Estávamos escondidos atrás de um arbusto ornamentado. Tinha a forma de um homem apontando para o céu, que atendia pelo mome de Adam. Acho que nunca vou entender o porquê, talvez alguma referência artística. O único universo artístico que me atrai, porém, é o da vida, cheia de pinceladas bucólicas e engenhosas, até que se acabe com as garras peçonhentas da morte.

A senhorita Peregrine estava lá em pé, encarando o absoluto nada. Ela parecia destemida, apesar de eu não entender a maioria de suas feições. Ela era misteriosa, assim como Pearl von Jayne sempre foi. Nossa atual mentora pegou um relógio de bolso, o que ela carregava quando nos recebeu. Alma olhava para ele a cada 5 exatos segundos.

- Quando a coisa toda vai acontecer? - Perguntei, copiando o tom de voz da garota de fogo. Ela teria mostrado sua peculiaridade minutos atrás, quando fomos banhados pela escuridão. Quase acordei alguns dos syndrigasts com o meu grito de surpresa.

- Daqui a alguns segundos. - Respondeu, sem tirar os olhos da ave. Eu perguntaria como ela teria tanta certeza disso, mas logo desisti quando ouvi barulhos semelhantes a rugidos de um motor.

- Esses são...

- Os monstros. - Victor concluiu meu pensamento.

Estava ainda mais ansioso, meu coração batia com muita força. Mesmo sem ver os etéreos, eu estava nervoso. Apesar dos barulhos agonizantes que os etéreos emitiam, Alma não poderia permitir que as outras crianças ouvissem. Para abafar os grunhidos, ela carregava uma velha e elegante vitrola que tocava uma melodia simbólica, pelo menos para mim.

Sim, eu conhecia a música. Era a que Pearl cantava a maioria das noites para seus filhotes dormirem.

Pule, coelho, pule, coelho, pam, pam, PAM!
Bum, bum, BUM, fazem o fazendeiro e seu pistolão.
Por isso ele não vai comer esse coelho,
Pule, coelho, pule, coelho, PAM!

- Enoch, abaixe-se! - Bloom exigiu, nem tinha percebido que meu queixo estava tão erguido.

No exato momento, cerca de 8 aviões cortaram o céu, deixando um rastro mórbido e amargo de fumaça. Imaginei que fosse algum tipo de gás tóxico que, felizmente, não chegou a nos atingir. Cada um possuia uma espécie de suástica negra em seu corpo, evidenciando a prepoderância de um tal de Hitler.

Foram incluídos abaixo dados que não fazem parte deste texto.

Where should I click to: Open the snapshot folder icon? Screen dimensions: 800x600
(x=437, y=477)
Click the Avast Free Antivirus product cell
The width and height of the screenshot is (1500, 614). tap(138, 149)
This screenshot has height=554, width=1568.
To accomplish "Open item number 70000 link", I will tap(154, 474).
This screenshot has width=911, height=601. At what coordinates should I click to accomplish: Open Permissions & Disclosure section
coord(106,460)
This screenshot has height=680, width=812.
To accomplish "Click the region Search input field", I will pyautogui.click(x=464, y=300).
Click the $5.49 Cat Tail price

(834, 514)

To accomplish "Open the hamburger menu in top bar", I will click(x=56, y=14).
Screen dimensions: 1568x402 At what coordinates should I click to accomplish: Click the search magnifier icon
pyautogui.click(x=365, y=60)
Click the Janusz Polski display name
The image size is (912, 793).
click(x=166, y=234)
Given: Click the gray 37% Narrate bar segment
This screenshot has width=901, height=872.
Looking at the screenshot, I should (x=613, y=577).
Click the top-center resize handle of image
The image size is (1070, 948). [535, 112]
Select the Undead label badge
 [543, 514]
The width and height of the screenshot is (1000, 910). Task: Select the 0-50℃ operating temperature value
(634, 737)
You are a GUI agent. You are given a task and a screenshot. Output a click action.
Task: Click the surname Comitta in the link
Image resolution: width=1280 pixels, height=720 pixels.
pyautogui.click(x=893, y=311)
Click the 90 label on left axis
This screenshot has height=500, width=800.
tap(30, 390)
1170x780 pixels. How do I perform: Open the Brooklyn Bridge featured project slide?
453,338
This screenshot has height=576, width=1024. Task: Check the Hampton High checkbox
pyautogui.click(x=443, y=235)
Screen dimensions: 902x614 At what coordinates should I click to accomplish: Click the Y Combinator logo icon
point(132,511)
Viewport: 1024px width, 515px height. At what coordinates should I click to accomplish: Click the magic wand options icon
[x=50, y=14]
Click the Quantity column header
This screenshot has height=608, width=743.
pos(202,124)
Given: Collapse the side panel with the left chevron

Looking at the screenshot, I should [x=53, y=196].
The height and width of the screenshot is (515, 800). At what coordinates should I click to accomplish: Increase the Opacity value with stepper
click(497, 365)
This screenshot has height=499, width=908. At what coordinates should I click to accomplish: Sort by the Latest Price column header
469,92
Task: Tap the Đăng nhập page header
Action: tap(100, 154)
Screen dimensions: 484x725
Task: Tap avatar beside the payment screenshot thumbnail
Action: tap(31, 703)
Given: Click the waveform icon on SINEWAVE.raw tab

Depois de assistir atordoado ao "espetáculo", vi Alma girar, delicadamente, o mecanismo de corda do objeto metálico. À medida que ela o fazia, a paisagem mudava de figura. Não era mais noite. Não havia mais monstros, nem sequer aviões ou bombas, que ameaçavam cair sobre nossas cabeças. Tudo estava tranquilo demais, como se nada houvesse acontecido. A música já estava em seu fim.

Na fazenda, nenhum pobre coelho
Vai se dar mal. Porque eu os agarro
Eles brincam e saltam, seja lá onde eu perambule
Então pule, coelho, pule, coelho, pule, pule, PULE!

- E então, gostaram, crianças? - Engasguei-me assim que Alma fez a pergunta.

Ela esbanjava um sorriso irônico e mantinha os braços repousados na cintura. Ela mal tinha virado a cabeça para nós, nem entendi como ela nos percebeu. Victor e Emma se escondiam ainda mais e balbuciavam palavrões. Rendemo-nos e saímos das costas de Adam.